→ What the task asks: Your copy should match the records exactly, apart from the pictures, which stay out.
========
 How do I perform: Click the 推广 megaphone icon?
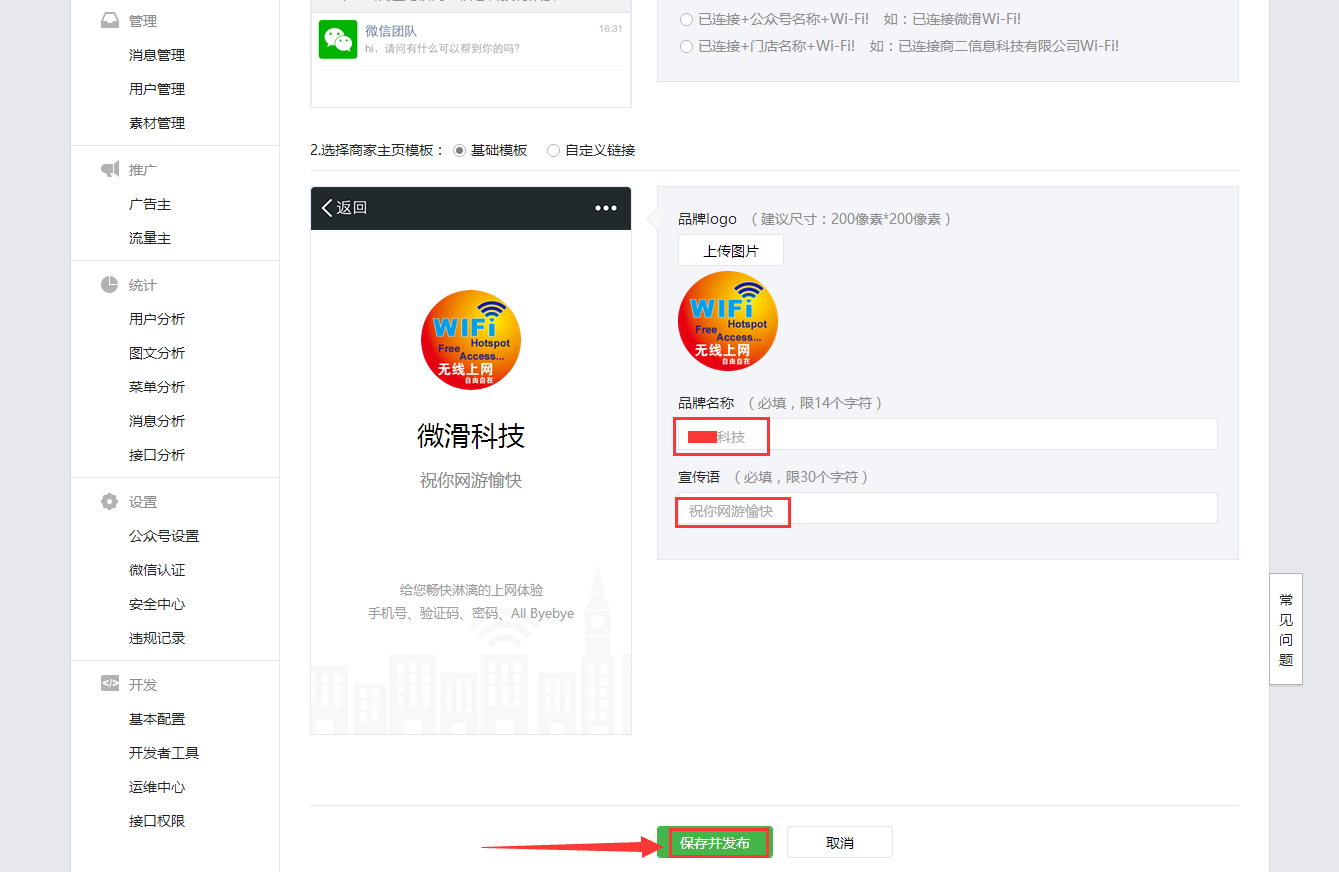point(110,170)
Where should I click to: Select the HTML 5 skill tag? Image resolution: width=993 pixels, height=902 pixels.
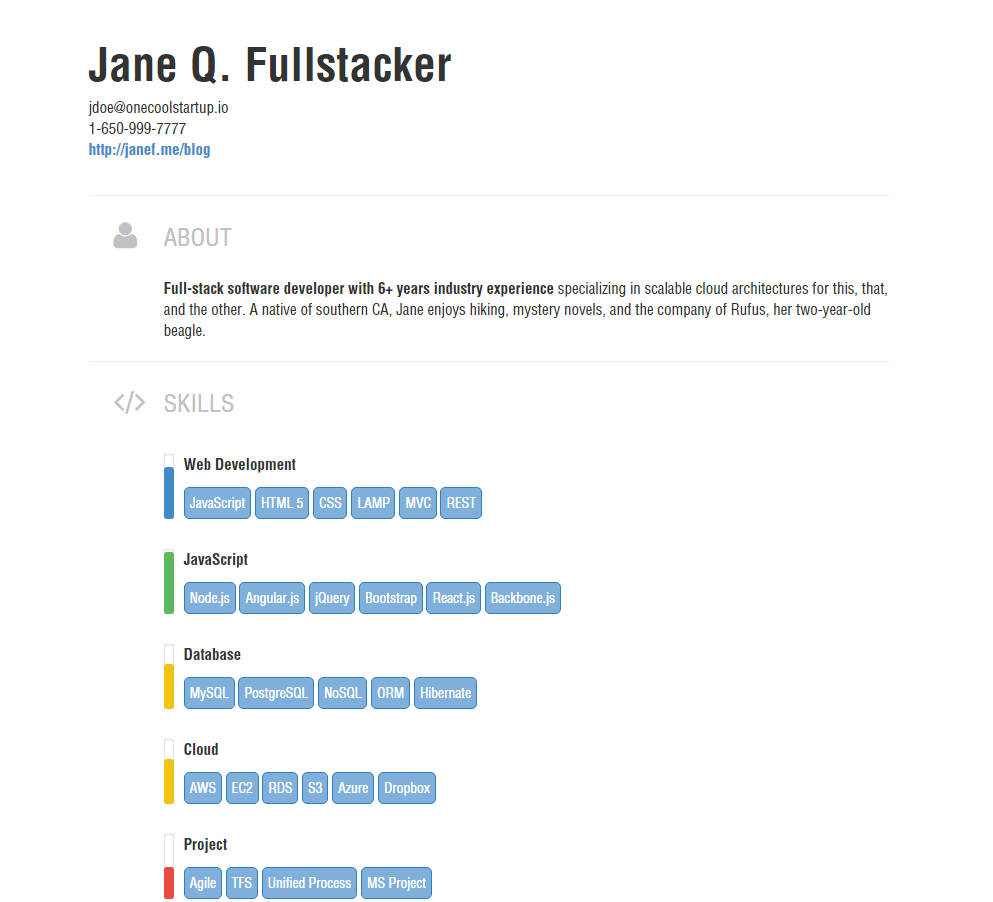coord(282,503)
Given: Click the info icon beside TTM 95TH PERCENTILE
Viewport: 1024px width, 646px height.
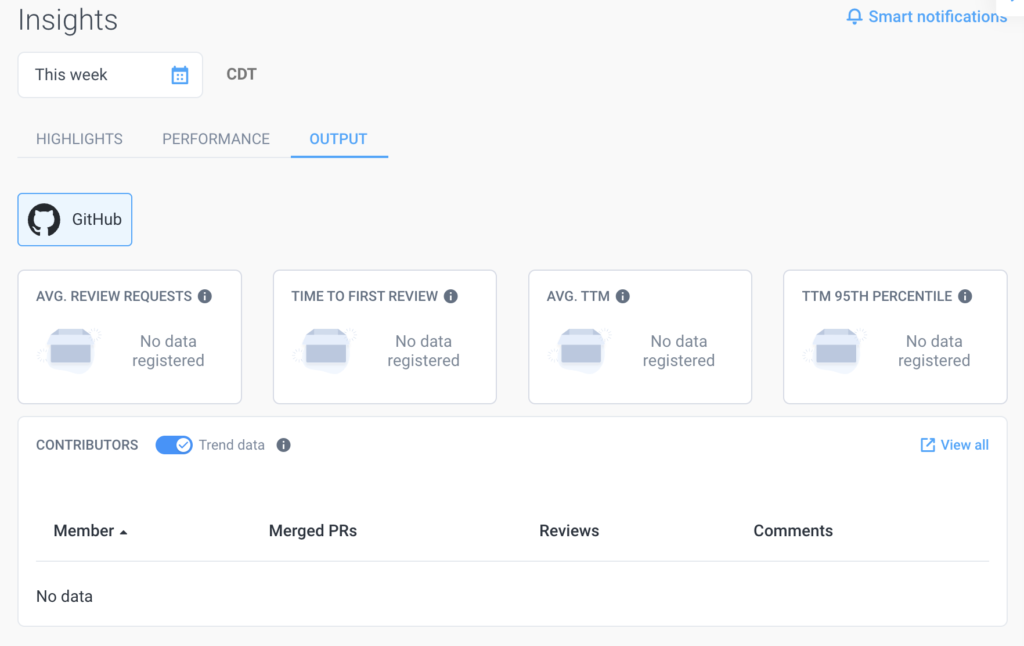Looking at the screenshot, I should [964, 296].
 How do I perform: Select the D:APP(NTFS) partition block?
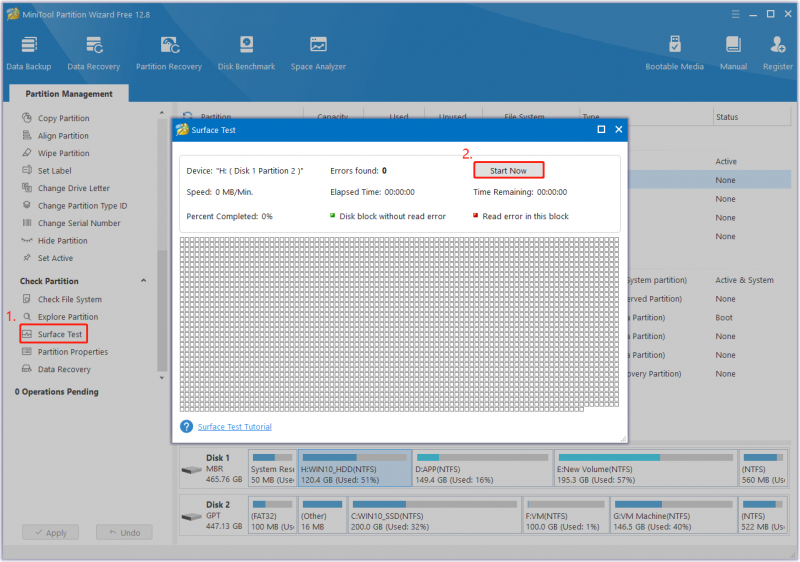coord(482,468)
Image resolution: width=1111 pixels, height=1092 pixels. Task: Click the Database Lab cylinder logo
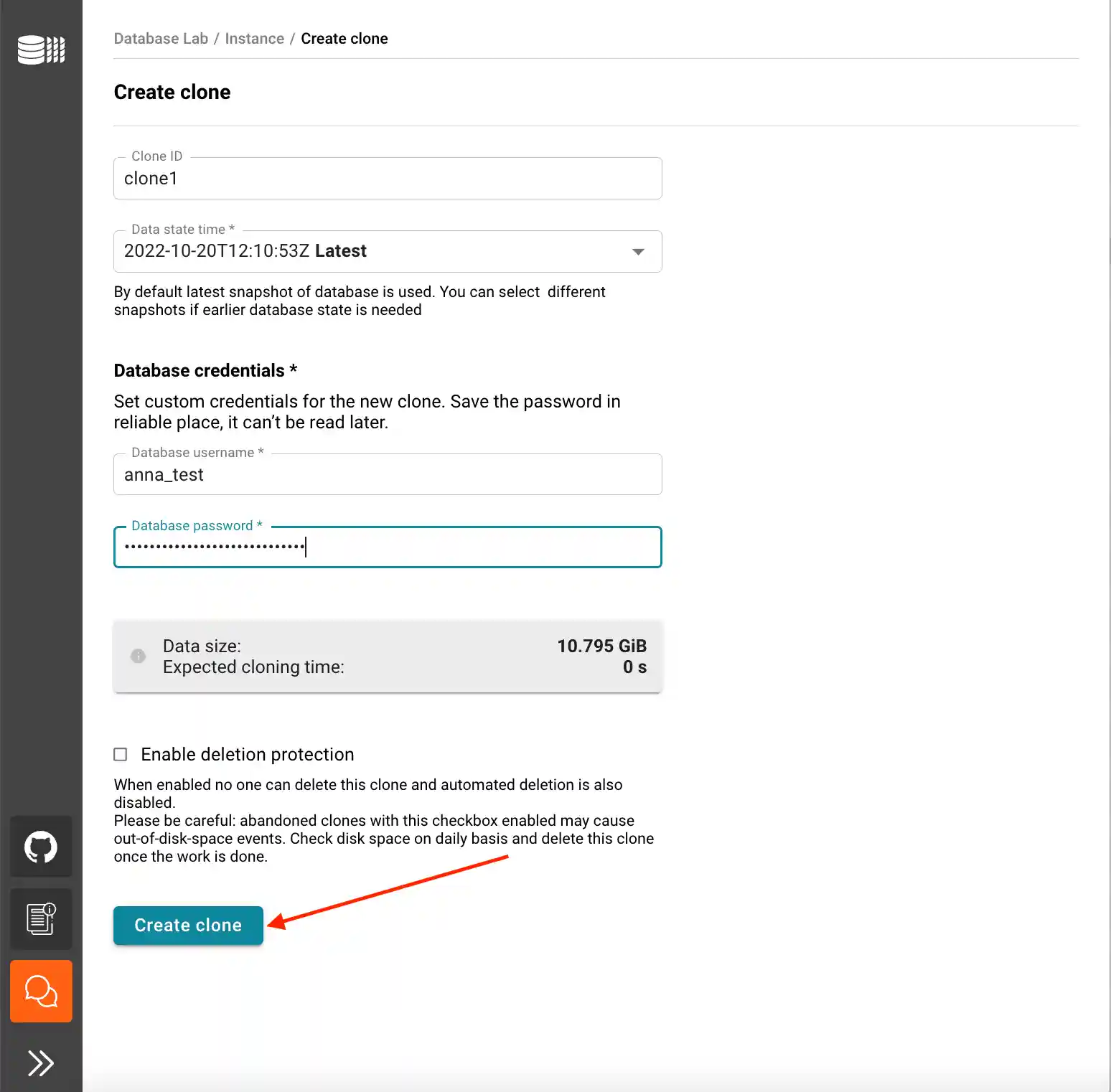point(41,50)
========
→ Result of this exercise:
 How do I perform: Click the 推广 megaphone icon?
point(110,170)
Where should I click to: Select the HTML 5 skill tag? Image resolution: width=993 pixels, height=902 pixels.
coord(282,503)
Given: Click the info icon beside TTM 95TH PERCENTILE
Viewport: 1024px width, 646px height.
Looking at the screenshot, I should [964, 296].
 How do I perform: Select the D:APP(NTFS) partition block?
coord(482,468)
Image resolution: width=1111 pixels, height=1092 pixels. Task: Click the Database Lab cylinder logo
point(41,50)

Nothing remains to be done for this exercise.